We have to learn how to communicate with our intern in a way it can understand to (hopefully) receive the output we want, and we have to confirm that it is.
The more difficult and complex the task, the more difficult the verification.
GIGO
The overarching theme for all computer data is GIGO – garbage in, garbage out. I know everyone can think of hundreds of examples that have absolutely nothing to do with AI. It’s the same now, but on steroids because we add the layers of:
- Our instructions to AI, which may or may not be as thorough as we thought
- AI interpreting what it thought we said, according to its internal rules and limitations that we don’t understand
- AI manipulating data and producing output on our behalf
Additionally, when we ask AI to gather information about something, it can only gather what it can see. For example, some AI tools cannot reliably open weblinks, while others can. Some, like Google have internal routines to rank sites that are more reliable and accurate, and other tools do not.
Asking your AI tool for it’s sources so you can evaluate the GIGO factor is essential too.
Drinking From the Firehose
You might think AI is completely new, but it really isn’t. What’s new is the label of AI and consumer-based products where you get to be the driver.
Think of AI as the big umbrella.
In the past decade or so, artificial intelligence models have been slowly being developed, often for specific use cases. Machine learning models that are self-teaching are good examples. Genetic imputation to equalize autosomal DNA files produced by different vendors before matching is a specific use case.
Traditional programming is very specific and instructs, “If X, then Y.” Imputation, within a limited range of options, says, “Based on X, I think Y is most likely next character.” Machine learning learns by example. AI is the next generation where answers to questions are not hard-coded or self-learned in the same way.
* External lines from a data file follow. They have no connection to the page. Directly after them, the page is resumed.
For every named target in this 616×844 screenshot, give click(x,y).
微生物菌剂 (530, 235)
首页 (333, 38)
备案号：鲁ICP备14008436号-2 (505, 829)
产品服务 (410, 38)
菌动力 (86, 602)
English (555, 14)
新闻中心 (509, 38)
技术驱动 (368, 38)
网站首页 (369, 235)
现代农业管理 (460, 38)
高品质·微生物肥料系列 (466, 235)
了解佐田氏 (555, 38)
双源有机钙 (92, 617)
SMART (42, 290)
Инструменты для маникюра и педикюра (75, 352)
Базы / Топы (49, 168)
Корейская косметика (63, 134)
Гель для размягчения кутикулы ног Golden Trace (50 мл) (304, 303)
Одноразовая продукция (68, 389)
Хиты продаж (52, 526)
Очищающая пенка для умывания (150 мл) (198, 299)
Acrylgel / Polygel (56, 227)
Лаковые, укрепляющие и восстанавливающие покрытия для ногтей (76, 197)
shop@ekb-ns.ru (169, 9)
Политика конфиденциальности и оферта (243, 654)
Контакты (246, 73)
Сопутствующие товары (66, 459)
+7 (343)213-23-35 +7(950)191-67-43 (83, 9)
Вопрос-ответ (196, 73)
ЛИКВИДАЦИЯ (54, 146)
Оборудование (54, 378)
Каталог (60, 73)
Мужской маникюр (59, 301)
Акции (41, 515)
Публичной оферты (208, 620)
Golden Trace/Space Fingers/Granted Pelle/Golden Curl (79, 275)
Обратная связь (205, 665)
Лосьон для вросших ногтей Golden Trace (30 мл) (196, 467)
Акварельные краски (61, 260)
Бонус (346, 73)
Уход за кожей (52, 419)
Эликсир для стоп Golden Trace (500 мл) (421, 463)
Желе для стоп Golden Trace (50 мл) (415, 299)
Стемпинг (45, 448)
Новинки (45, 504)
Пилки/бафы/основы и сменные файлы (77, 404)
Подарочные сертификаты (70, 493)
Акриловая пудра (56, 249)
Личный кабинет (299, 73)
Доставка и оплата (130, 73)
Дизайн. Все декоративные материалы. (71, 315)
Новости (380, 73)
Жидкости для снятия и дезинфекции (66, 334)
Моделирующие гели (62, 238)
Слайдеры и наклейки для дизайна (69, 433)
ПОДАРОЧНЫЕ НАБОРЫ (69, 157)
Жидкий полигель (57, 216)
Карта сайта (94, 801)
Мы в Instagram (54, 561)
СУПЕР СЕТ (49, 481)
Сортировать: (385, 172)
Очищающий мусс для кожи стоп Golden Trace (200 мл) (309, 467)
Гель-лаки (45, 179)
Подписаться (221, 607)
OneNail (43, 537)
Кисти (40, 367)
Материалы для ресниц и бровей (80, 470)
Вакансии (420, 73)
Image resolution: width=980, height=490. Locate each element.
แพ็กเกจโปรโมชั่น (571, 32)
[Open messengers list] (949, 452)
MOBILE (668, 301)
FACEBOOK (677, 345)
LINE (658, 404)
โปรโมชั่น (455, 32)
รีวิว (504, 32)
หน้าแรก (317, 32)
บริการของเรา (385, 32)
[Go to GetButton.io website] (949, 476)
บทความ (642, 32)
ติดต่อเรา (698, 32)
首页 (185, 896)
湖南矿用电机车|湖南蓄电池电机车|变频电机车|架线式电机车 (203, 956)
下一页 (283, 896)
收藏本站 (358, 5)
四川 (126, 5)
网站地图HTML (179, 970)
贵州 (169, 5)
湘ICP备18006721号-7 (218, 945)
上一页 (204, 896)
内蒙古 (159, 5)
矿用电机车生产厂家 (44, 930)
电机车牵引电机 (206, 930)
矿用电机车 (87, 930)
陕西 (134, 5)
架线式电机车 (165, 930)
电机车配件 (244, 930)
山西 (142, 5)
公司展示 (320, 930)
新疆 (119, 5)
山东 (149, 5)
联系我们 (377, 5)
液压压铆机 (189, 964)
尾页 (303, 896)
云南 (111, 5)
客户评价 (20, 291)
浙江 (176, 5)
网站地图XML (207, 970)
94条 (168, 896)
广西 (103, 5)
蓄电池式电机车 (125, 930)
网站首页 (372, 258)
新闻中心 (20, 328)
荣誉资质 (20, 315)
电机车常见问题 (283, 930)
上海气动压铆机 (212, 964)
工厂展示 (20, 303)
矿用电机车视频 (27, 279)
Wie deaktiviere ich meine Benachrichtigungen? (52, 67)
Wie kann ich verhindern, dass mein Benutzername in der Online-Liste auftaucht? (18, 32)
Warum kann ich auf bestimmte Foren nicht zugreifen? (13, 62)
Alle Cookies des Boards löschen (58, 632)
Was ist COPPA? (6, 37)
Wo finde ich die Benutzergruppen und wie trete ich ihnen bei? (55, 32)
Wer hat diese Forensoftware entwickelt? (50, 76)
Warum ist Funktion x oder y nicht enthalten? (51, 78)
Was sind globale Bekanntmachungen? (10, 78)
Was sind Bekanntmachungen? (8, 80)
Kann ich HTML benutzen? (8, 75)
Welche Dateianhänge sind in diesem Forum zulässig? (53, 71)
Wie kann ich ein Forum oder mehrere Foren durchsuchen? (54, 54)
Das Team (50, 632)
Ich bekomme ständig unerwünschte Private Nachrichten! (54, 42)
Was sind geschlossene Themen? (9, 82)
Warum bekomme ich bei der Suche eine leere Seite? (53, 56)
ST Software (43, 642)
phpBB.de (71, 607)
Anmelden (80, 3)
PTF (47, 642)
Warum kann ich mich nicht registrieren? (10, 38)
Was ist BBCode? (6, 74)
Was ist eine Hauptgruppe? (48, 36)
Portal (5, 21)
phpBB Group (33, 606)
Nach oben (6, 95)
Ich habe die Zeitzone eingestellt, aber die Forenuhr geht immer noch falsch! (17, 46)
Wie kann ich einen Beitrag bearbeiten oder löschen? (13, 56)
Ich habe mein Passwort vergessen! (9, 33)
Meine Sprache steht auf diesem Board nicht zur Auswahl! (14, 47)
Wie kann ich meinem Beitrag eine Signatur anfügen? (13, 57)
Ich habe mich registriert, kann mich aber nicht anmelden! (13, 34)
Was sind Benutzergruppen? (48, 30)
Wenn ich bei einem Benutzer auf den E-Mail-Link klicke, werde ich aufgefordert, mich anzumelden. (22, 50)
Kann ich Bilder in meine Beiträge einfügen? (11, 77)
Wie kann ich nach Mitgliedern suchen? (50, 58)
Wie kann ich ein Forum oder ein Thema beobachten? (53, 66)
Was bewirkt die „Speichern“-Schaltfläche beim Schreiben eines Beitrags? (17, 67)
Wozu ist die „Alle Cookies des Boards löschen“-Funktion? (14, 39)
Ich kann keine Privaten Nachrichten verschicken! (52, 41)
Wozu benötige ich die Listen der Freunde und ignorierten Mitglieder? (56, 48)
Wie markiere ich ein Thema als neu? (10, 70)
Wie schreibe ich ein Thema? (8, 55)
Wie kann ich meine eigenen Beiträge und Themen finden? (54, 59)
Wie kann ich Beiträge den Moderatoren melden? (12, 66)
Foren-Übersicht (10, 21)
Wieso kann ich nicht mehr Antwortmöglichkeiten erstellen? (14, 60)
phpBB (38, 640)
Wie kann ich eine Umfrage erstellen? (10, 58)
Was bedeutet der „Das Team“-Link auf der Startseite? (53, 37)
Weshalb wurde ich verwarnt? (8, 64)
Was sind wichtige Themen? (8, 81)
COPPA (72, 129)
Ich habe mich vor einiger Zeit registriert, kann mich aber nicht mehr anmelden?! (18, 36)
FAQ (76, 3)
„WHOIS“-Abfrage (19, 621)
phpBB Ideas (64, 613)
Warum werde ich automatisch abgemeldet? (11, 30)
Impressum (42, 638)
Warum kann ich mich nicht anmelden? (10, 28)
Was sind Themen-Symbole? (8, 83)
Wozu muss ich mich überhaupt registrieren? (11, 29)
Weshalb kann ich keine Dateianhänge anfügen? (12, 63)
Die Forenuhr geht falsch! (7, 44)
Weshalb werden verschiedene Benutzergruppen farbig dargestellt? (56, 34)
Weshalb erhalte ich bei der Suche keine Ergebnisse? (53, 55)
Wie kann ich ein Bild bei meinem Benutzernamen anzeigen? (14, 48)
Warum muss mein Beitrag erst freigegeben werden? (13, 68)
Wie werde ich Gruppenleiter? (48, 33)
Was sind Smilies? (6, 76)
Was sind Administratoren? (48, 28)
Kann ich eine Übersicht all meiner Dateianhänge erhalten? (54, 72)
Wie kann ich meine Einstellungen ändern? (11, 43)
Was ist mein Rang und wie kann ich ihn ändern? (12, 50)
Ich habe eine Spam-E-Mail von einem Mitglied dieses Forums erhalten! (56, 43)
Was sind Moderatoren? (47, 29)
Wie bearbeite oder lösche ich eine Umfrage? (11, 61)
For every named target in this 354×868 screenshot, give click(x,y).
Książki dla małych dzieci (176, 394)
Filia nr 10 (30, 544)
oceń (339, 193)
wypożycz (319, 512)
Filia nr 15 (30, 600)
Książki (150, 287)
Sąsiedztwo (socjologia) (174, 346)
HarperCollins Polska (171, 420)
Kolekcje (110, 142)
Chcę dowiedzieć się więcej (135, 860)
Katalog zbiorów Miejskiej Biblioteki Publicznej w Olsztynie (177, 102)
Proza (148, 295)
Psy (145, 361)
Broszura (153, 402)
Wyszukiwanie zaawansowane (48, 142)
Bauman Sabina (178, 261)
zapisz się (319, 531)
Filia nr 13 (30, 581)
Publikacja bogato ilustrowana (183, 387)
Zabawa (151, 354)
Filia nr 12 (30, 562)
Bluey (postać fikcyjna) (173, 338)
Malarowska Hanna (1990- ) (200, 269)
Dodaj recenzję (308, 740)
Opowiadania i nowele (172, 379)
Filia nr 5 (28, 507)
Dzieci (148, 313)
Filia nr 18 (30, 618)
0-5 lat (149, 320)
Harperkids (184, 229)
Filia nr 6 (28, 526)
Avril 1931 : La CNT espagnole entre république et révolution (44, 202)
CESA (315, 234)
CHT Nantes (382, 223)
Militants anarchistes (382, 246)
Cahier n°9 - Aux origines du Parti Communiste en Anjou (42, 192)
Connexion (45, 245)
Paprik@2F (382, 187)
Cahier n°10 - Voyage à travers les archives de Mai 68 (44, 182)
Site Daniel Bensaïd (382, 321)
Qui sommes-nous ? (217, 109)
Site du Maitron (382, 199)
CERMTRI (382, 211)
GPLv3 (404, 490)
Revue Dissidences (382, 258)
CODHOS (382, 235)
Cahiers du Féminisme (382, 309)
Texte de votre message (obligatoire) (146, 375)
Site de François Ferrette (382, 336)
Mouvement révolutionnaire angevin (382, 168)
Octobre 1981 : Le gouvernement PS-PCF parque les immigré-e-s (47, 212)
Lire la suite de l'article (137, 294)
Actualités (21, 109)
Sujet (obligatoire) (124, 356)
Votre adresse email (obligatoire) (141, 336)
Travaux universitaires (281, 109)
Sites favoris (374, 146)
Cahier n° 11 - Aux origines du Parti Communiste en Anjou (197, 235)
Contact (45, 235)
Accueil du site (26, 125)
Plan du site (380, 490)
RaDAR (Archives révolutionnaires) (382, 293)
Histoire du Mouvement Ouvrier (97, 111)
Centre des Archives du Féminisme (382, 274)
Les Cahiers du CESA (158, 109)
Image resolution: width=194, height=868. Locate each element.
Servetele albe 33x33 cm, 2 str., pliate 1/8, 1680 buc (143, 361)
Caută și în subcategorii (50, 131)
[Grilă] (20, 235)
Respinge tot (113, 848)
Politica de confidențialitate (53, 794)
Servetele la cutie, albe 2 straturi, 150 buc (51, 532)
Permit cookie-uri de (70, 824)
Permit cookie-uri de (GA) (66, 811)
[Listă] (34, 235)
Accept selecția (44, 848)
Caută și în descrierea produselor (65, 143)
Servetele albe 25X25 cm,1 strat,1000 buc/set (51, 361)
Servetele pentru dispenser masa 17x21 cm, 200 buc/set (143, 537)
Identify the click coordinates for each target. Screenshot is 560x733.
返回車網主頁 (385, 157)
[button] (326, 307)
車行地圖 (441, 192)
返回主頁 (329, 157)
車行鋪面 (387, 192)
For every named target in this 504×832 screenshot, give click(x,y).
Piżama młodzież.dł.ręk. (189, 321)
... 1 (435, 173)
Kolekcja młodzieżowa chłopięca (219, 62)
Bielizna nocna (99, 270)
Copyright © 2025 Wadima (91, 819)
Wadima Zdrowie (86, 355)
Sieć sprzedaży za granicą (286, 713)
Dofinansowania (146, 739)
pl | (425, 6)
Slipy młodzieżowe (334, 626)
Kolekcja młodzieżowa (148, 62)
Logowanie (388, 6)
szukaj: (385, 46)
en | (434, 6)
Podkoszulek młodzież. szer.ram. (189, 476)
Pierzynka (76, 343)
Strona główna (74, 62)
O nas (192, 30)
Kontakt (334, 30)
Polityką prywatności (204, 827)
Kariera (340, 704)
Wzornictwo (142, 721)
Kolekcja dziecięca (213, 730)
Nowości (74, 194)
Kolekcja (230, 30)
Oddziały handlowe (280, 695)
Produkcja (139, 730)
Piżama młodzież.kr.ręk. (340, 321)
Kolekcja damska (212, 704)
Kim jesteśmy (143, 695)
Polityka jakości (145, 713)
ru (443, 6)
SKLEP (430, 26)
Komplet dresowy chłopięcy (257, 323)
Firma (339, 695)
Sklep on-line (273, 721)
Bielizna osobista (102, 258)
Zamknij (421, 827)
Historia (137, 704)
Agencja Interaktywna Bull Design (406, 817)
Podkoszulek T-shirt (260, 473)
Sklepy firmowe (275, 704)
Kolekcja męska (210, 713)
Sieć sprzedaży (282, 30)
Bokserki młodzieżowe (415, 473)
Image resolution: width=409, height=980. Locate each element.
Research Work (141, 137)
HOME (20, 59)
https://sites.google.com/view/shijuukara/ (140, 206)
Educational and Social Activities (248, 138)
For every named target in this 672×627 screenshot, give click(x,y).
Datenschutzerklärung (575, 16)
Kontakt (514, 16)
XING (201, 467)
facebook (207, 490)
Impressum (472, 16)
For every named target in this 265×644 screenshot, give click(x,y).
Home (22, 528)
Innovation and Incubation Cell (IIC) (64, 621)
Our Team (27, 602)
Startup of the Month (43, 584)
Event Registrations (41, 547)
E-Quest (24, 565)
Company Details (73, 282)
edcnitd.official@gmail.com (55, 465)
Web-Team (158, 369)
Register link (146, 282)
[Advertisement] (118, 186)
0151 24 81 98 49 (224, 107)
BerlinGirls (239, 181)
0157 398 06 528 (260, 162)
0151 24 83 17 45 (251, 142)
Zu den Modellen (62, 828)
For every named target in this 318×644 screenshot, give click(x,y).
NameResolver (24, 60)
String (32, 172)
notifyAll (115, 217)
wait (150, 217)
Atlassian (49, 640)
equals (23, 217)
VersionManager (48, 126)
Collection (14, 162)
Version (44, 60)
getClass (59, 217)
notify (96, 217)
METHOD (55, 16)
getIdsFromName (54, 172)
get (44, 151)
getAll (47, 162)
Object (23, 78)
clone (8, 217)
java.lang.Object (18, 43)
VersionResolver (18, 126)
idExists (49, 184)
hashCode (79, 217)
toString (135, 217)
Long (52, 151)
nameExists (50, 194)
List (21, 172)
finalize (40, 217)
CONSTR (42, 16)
With AI, one could interact and say, “Based on X, what do you think is next, and why?” The answer would be conversational, and would explain how the AI tool got to the result of Y. That doesn’t mean Y is accurate.
Before AI, consumers had never been in the driver’s seat, with the ability to query computers easily about anything with no programming needed – receiving conversational answers in their language of choice. Answers that are hopefully accurate.
Back in 2011, Siri became available, Amazon Alexa in 2014, and Google Assistant in 2016, but these were all command driven with a restricted vocabulary and could only perform limited actions.
In October 2022, ChatGPT introduced us to a new world, triggering the AI boom. By late 2023 and early 2024, suddenly the term AI, artificial intelligence, snowballed and was everywhere. The early versions of AI tools could only do a fraction of what they can in 2026, and could not perform tasks on your behalf.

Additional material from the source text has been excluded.